=== EXCERPTED PASSAGE ===
# My husband solicits prostitutes.



## T1977 (Nov 13, 2015)

We've been married for almost 15 years, about 7 seven years ago I found an e-mail that looked like he was soliciting prostitutes through craigs list. He denied of course, we went through counseling and tried to work things out. I recently found another e-mail that he sent soliciting a prostitute again...I now imagine that he's done it for the entire length of our marriage. He doesn't request or try to have sex with me. We have two children that love and adore their father. I'm now ready to file for divorce, but not really ready for the emotional "stuff" that will come along with leaving. My children will be crushed. Any suggestions or experiences you'd like to share?


----------



## aine (Feb 15, 2014)

So sorry you are in this place. I do not have experience of this personally but you will find lots of support here.

=== STORED DATA ===
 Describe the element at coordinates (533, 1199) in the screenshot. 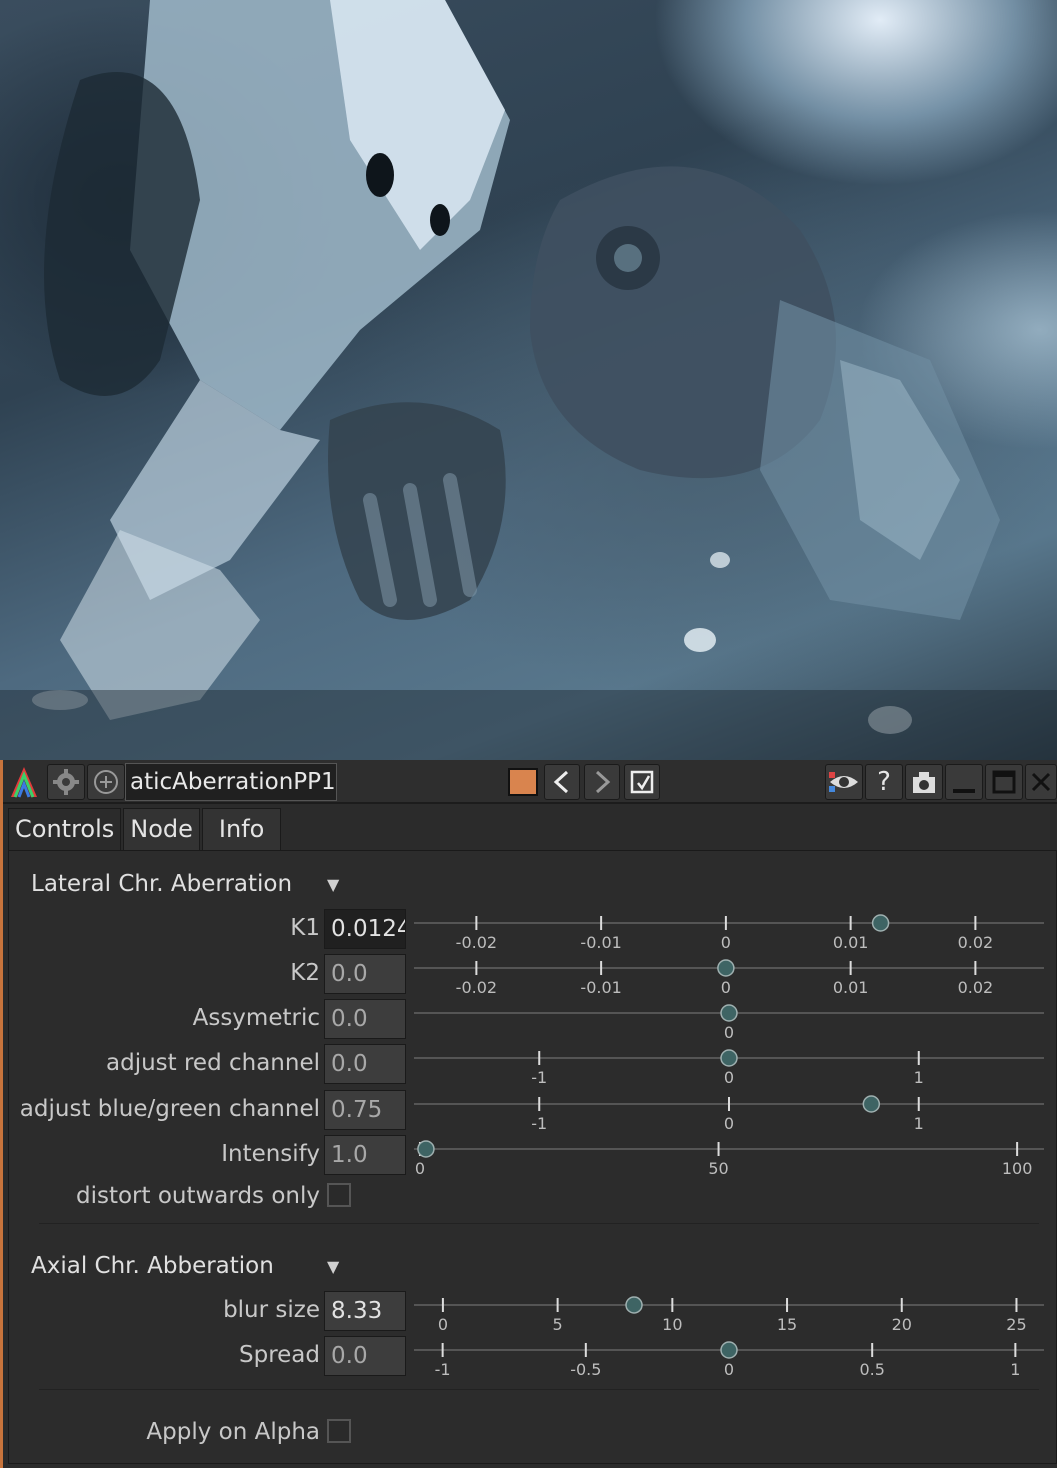

I see `param-row-distort-outwards: distort outwards only` at that location.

=== STUDY QUESTIONS ===
1 - In the forum thread, how long has the first poster been married?
2 - Write out everything in the forum thread from "We've been married" down to "of support here.".
3 - Go on with the forum thread about a husband who solicits prostitutes, starting after its last sentence.

=== ANSWERS TO THE TASKS ===
1 - Almost 15 years.

2 -
We've been married for almost 15 years, about 7 seven years ago I found an e-mail that looked like he was soliciting prostitutes through craigs list. He denied of course, we went through counseling and tried to work things out. I recently found another e-mail that he sent soliciting a prostitute again...I now imagine that he's done it for the entire length of our marriage. He doesn't request or try to have sex with me. We have two children that love and adore their father. I'm now ready to file for divorce, but not really ready for the emotional "stuff" that will come along with leaving. My children will be crushed. Any suggestions or experiences you'd like to share?


----------



## aine (Feb 15, 2014)

So sorry you are in this place. I do not have experience of this personally but you will find lots of support here.

3 -
Have you had yourself tested for STDs? Please do.
Tell your family and friends about what is happening, you will need their support.
You might need IC to get over the trauma as what he is doing is very hurtful

What has his reaction been to the divorce? Has he a sex addiction or something like that?

How old are your children? Do they know what is happening?


----------



## sapientia (Nov 24, 2012)

Ewww. Get tested. I'm sorry.

If I found this out, I'd be encouraging him to get a Ho Club Pack. Because he would never get within 10 yards of me again.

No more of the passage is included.